- **課題**
本文の「Intensive lipid lowering」から「衝突する研究結果が出ている。」までをすべて、一字も変えずに書き写してください。

___ 本文

Intensive lipid lowering with simvastatin and ezetimibe in aortic stenosis.
Rossebo AB, et al. N Engl J Med, 2008 Sep 2;359:1343-56.

論文の背景

大動脈弁狭窄症は75才以上では3-5%の有病割合。
高脂血症は大動脈弁狭窄のリスクファクターとして示唆されている。脂質低下をみた研究では意見の衝突する研究結果が出ている。

疑問のタイプ:治療


論文デザイン:RCT


論文のPECO

  • P(patient):軽度~中等度の無症候性大動脈弁狭窄のある患者 1873人
       平均67.5才、男性約61%、BMI31、平均血圧145/82、T.CHO 222, LDL 140, HDL 58
  • E(Exposure):シンバスタチン40mg+エゼチミブ10mg/日  944人
  • C(Comparison):プラセボ 929人
  • O(Primary Outcome):複合エンドポイント(心血管由来の死亡、大動脈弁置換術、非致死的心筋梗塞、不安定狭心症での入院、心不全、CABG、PCI、非出血性脳卒中)

______
___ 提示された項目

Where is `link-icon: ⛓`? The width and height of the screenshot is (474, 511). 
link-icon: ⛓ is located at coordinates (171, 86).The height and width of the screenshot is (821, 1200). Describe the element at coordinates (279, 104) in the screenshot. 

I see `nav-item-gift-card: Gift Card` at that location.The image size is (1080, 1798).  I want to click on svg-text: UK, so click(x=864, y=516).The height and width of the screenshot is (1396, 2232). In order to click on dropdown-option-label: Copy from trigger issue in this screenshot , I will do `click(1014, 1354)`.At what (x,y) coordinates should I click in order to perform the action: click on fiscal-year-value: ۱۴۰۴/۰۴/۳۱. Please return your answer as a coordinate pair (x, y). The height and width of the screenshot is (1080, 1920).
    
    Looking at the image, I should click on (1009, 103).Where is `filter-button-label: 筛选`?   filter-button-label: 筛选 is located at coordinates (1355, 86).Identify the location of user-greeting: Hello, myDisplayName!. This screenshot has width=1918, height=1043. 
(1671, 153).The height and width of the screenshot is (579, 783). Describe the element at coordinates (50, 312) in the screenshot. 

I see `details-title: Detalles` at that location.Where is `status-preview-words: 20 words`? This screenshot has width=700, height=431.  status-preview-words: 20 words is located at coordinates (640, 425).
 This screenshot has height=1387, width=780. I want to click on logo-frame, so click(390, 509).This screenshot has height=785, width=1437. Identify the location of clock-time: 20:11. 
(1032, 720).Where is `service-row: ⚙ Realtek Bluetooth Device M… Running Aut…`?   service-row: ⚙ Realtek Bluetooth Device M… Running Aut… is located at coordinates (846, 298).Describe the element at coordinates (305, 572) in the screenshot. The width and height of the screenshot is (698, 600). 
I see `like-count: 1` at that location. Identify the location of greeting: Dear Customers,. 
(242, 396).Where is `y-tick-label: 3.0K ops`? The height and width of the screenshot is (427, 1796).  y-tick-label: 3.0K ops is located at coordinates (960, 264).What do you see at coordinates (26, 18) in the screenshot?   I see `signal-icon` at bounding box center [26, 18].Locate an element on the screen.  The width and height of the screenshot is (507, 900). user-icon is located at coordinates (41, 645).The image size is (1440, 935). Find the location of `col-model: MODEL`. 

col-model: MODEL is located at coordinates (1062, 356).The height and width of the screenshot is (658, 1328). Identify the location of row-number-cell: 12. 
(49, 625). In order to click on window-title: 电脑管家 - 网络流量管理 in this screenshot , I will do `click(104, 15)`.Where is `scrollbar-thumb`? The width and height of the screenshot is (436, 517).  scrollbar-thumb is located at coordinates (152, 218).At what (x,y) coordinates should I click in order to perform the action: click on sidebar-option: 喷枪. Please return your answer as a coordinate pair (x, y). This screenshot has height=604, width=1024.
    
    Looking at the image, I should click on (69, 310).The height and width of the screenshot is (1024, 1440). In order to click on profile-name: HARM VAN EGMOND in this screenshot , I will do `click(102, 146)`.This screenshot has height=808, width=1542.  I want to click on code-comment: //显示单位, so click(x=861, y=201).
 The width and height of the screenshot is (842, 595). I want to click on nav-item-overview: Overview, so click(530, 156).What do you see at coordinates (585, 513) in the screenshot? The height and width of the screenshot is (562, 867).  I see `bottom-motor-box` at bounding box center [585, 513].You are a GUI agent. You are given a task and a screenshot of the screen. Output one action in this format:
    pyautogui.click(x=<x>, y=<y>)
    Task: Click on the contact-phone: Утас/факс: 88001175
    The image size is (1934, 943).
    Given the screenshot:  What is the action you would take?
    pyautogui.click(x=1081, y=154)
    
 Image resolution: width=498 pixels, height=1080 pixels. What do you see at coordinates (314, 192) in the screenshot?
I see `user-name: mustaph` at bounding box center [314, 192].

______

- **解答**
Intensive lipid lowering with simvastatin and ezetimibe in aortic stenosis.
Rossebo AB, et al. N Engl J Med, 2008 Sep 2;359:1343-56.

論文の背景

大動脈弁狭窄症は75才以上では3-5%の有病割合。
高脂血症は大動脈弁狭窄のリスクファクターとして示唆されている。脂質低下をみた研究では意見の衝突する研究結果が出ている。